[Stored records]
***
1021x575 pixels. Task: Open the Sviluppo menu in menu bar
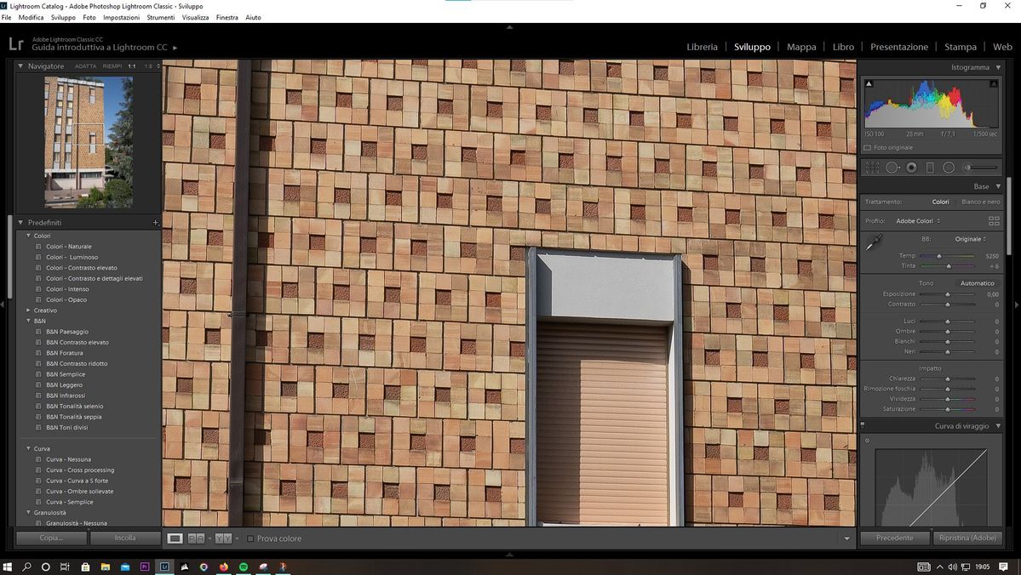[x=63, y=17]

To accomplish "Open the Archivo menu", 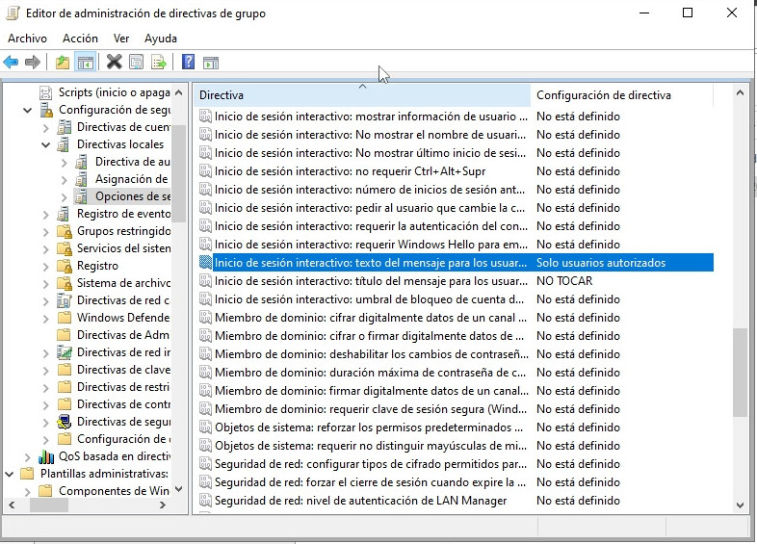I will (x=27, y=39).
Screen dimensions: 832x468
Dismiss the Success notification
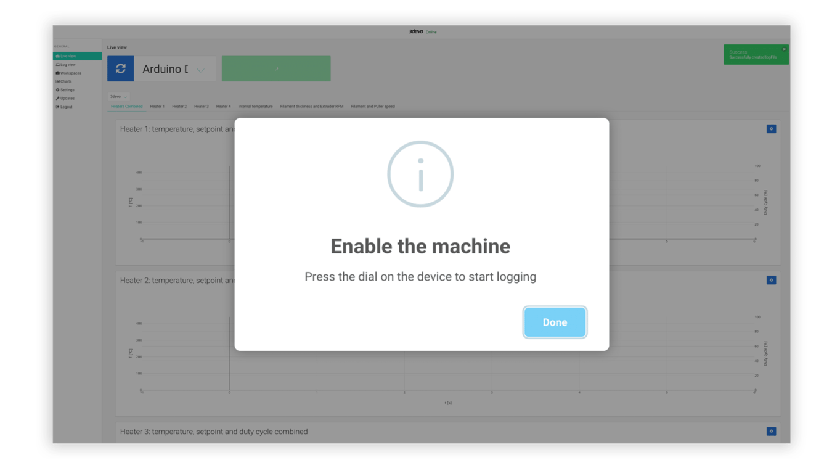coord(783,49)
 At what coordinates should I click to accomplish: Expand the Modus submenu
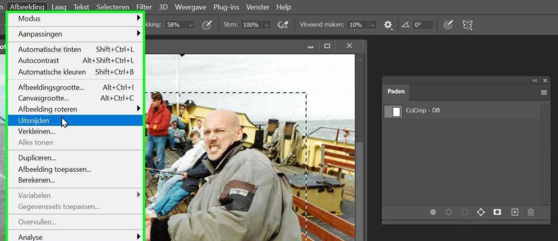pyautogui.click(x=75, y=19)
***
WORK ORDER ::
Your reply should hold only the lines from the one that contains "At what coordinates" through the last line of the records above, exact and complete, and no pictures.

EXERCISE OUTPUT ::
 At what coordinates should I click to accomplish: Expand the Modus submenu
pyautogui.click(x=75, y=19)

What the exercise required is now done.